* Task prompt
Rewrite the part of the records that opens with the line containing "The image size is (1532, 1350)." and closes with the last line of the records, swapping "checkbox" for "toggle" and leaving everything else unchanged.

* Dataset excerpt

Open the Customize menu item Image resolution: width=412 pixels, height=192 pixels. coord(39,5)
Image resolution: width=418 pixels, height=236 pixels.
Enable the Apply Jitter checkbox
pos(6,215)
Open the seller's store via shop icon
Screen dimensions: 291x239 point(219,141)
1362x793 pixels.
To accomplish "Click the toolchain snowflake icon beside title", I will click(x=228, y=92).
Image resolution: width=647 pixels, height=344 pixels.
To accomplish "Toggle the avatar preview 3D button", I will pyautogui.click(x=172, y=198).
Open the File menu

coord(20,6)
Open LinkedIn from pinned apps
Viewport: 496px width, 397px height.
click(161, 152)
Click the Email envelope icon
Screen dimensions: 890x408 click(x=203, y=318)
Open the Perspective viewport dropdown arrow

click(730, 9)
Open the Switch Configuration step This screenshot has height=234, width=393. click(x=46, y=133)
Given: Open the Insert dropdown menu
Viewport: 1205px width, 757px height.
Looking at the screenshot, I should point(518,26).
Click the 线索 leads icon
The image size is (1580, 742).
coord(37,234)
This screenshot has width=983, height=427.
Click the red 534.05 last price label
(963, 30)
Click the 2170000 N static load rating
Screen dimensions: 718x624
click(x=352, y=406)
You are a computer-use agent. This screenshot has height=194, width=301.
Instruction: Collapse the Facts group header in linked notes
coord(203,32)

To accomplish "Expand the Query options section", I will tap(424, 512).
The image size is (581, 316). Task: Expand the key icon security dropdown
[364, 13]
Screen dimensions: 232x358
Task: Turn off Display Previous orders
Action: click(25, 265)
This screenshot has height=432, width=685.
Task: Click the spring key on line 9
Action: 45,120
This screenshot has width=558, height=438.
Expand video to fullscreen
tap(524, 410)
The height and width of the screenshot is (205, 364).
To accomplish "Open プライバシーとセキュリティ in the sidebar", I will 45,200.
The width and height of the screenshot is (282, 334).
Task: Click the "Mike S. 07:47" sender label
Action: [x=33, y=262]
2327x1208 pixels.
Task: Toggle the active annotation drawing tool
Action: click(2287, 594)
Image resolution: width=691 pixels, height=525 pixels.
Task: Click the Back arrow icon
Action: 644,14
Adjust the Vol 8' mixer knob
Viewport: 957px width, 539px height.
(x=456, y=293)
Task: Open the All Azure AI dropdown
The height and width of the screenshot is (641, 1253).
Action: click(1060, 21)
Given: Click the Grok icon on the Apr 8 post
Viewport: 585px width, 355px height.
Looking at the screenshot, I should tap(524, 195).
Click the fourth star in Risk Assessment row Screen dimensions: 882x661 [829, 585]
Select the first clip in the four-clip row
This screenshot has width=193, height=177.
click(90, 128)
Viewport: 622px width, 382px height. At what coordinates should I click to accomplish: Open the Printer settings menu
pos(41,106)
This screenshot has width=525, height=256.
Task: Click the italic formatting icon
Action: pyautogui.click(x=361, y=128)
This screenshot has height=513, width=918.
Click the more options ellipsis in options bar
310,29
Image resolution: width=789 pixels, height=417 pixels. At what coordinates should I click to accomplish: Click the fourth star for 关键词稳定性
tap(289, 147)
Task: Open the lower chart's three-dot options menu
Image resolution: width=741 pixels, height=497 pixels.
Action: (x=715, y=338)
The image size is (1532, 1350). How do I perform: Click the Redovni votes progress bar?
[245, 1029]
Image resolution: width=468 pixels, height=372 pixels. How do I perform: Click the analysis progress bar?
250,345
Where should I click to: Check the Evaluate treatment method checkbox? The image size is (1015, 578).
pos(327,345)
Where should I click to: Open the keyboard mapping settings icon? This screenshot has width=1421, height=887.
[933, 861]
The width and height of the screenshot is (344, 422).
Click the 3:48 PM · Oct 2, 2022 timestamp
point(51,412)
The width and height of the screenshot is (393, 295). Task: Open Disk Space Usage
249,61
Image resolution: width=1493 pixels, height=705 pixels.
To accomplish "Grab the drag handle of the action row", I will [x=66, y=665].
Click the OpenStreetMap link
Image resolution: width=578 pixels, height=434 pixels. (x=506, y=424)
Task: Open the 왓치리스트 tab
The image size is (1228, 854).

* Completed task
The image size is (1532, 1350). How do I perform: Click the Redovni votes progress bar?
[245, 1029]
Image resolution: width=468 pixels, height=372 pixels. How do I perform: Click the analysis progress bar?
250,345
Where should I click to: Check the Evaluate treatment method toggle? The image size is (1015, 578).
pos(327,345)
Where should I click to: Open the keyboard mapping settings icon? This screenshot has width=1421, height=887.
[933, 861]
The width and height of the screenshot is (344, 422).
Click the 3:48 PM · Oct 2, 2022 timestamp
point(51,412)
The width and height of the screenshot is (393, 295). Task: Open Disk Space Usage
249,61
Image resolution: width=1493 pixels, height=705 pixels.
To accomplish "Grab the drag handle of the action row", I will [x=66, y=665].
Click the OpenStreetMap link
Image resolution: width=578 pixels, height=434 pixels. (x=506, y=424)
Task: Open the 왓치리스트 tab
The image size is (1228, 854).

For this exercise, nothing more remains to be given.